Samedi 30 juin se tiendra, à Versailles, la première Journée d’études du Groupe d’Action Royaliste, journée que j’animerai avec mon ami Frédéric Winckler et qui, l’après-midi, portera sur la stratégie politique des royalistes et sur les moyens de faire progresser les idées monarchistes dans notre pays. Cela annonce sans doute quelques débats intéressants, peut-être vifs, mais en tout cas nécessaires, à mon sens, à l’heure même où nombre de nos compatriotes se sentent perdus dans une mondialisation de moins en moins lisible et dans une société de plus en plus étouffante en même temps que trop fluide, trop « nomade »…
Il y a quelques semaines, « La Toile », revue de la communauté monarchiste SYLM (Support your local monarch), a publié un article que j’avais écrit sur mes propositions stratégiques pour un royalisme en période d’élection présidentielle : je le publie aujourd’hui à nouveau, désormais sur ce site, en espérant qu’il suscitera chez les royalistes de toutes les tendances quelques réflexions, propositions ou critiques constructives…
Etre royaliste en temps de présidentielle : ébauche et essai d’une stratégie individuelle en l’espérant, pour l’avenir, collective…
Il ne doit en rester qu'un... et il n'en reste qu'un au soir du second tour : l'élection présidentielle, « reine des élections » en France (hommage du vice à la vertu, diraient certains...), est un moment fort, sans doute le plus fort, de la vie politique française, et il serait dommage que les royalistes qui parlent tant de politique tout au long de l'année se réfugient dans une sorte d'exil intérieur en ce moment-là... Au contraire ! C'est l'occasion de réfléchir, de discuter, de proposer en tant que royalistes, et il n'est pas inintéressant de chercher les meilleurs moyens de parvenir à faire entendre la parole monarchiste au cœur de l'arène politique.
######
**CONSIGNE**
Reprenez le texte sur la stratégie des royalistes pendant l'élection présidentielle et poursuivez-le à partir de sa dernière phrase.

**CONTENU DES DONNÉES**
######
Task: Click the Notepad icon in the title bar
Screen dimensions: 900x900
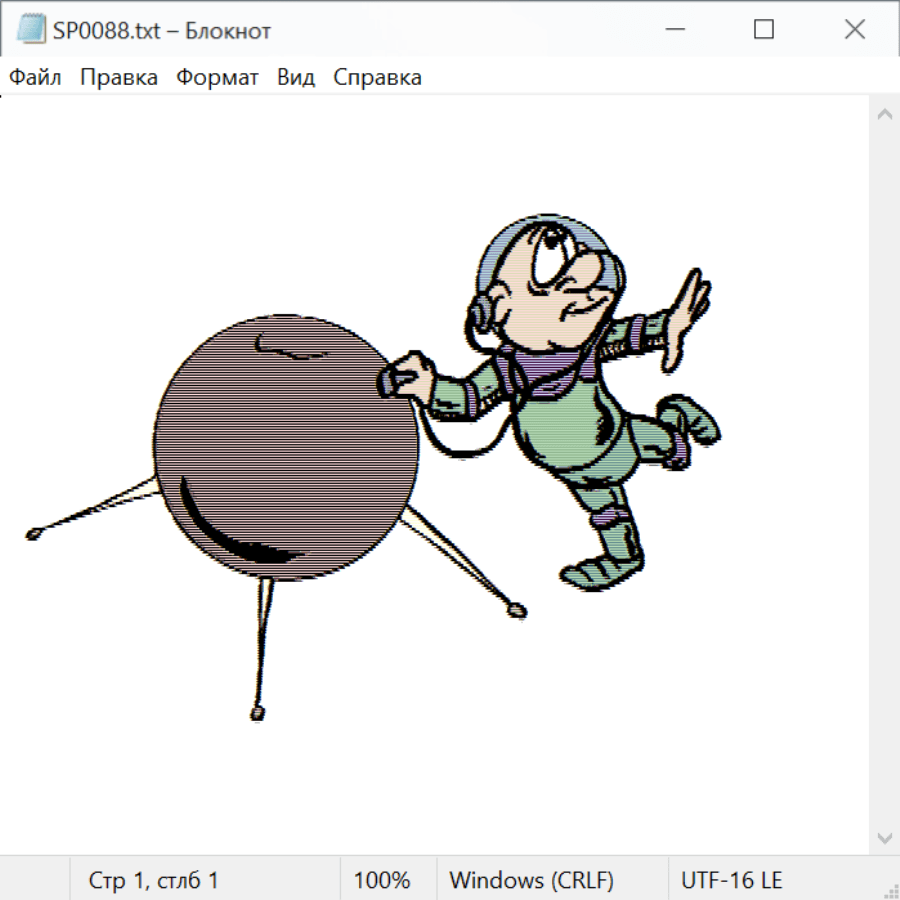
######
**RÉSULTAT DE L'EXERCICE**
Il y a plusieurs manières de faire du royalisme en période de présidentielle : présenter un candidat sous les couleurs du royalisme ou avec le soutien d'une organisation monarchiste pour évoquer quelques thèmes qui nous sont chers. Mais la difficulté actuelle pour récolter les 500 signatures de maires obligatoires pour avoir droit de concourir a empêché toute candidature d'aboutir à la présentation effective devant le corps électoral depuis 1974 et la candidature de Bertrand Renouvin. Les vaines tentatives, justement parce qu’elles furent vaines, de M. Renouvin en 1981 puis de MM. Adeline et Villenoisy en 2007 et 2012, si elles n'ont pas été complètement inutiles, ont néanmoins, dans le cadre d'une République qui accorde tant d'importance à l'élection de son magistrat suprême, « invisibilisé » la famille monarchiste, désormais cantonnée, aux yeux des médias, aux commémorations et au folklore et, pour le pire, à des attitudes et à des expressions qui apparaissent bien fâcheuses pour l'Opinion publique...
Autre moyen de faire du royalisme : s’allier ou, plutôt au regard des forces actuelles des mouvements royalistes, se rallier à une candidature républicaine, de Droite ou de Gauche. L’inconvénient majeur est que, du coup, l’intérêt qu’autrui pourrait avoir pour le message monarchiste disparaît devant le simple choix fait du candidat et que les questions posées alors aux royalistes n’auront plus grand-chose à voir avec la singularité royaliste, ses idées ou ses propositions : triste sort des « ralliés » que de devoir défendre, du coup, des positions qui ne sont pas exactement « leurs »… La chose serait bien évidemment différente si les effectifs royalistes étaient assez important pour que ce ralliement apparaisse comme une alliance susceptible de quelque utilité pour le candidat choisi ou pour sa candidature.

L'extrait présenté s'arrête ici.